(Task prompt): From the records below, please print only the lines from the one containing "The image size is (1281, 820)." through the one containing "custom color with", both included. Skip the pictures.

(Data for this exercise):
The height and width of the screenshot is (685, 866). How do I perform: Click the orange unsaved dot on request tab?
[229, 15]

* * *

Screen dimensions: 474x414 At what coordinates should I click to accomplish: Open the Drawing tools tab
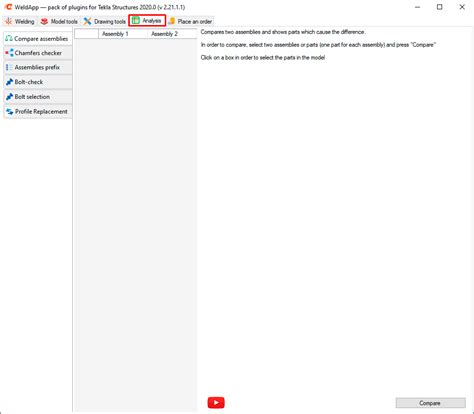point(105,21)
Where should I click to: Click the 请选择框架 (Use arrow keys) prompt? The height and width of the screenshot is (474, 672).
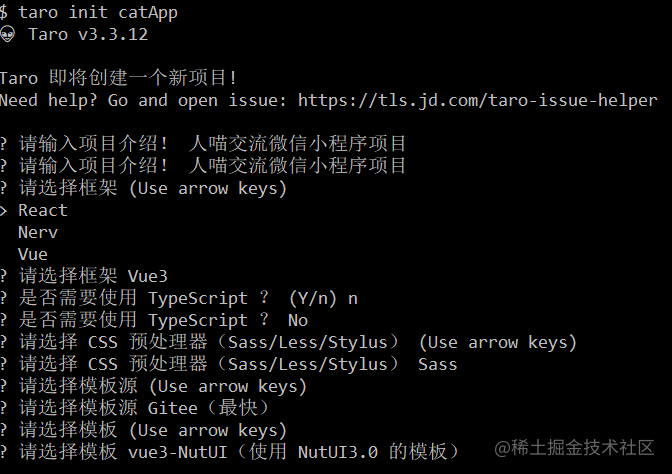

...

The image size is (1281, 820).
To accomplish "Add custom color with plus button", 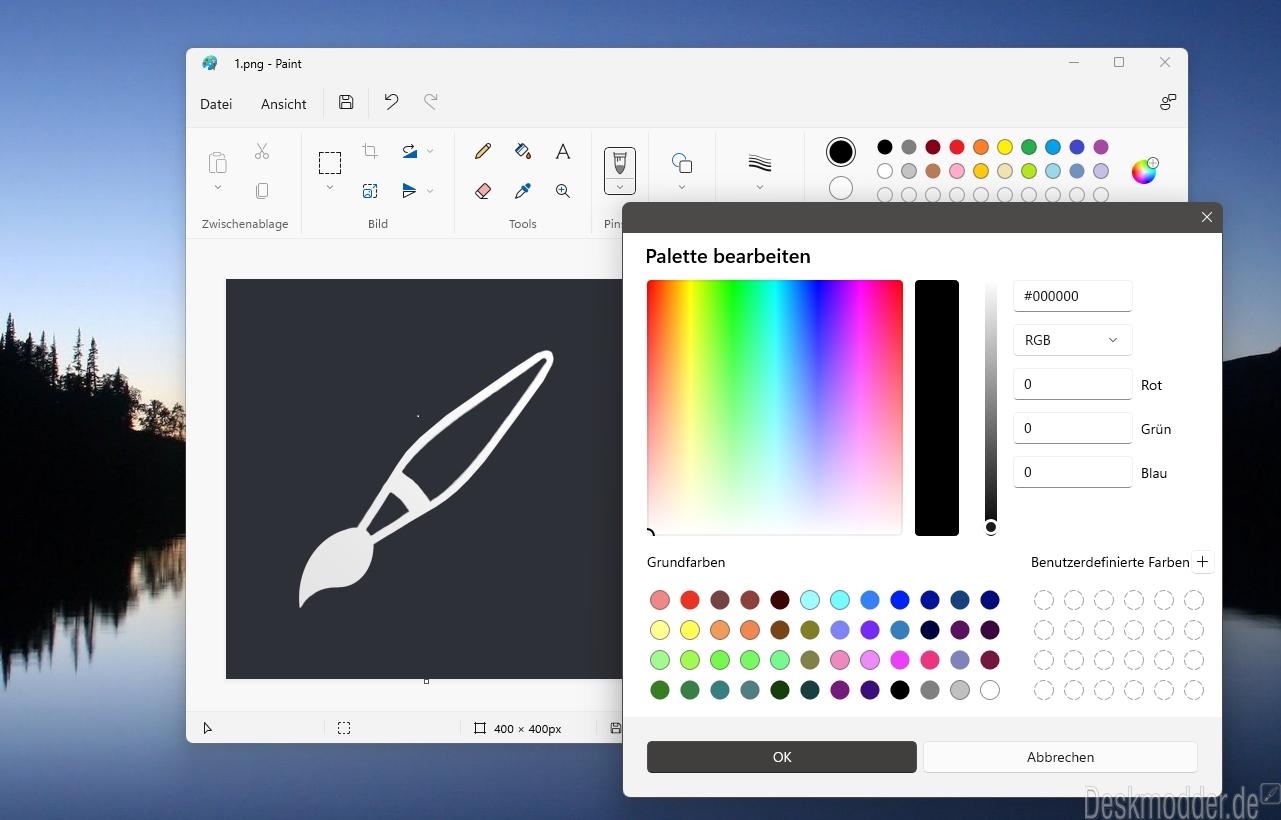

(Reply to the task):
The image size is (1281, 820).
To accomplish "Add custom color with plus button", 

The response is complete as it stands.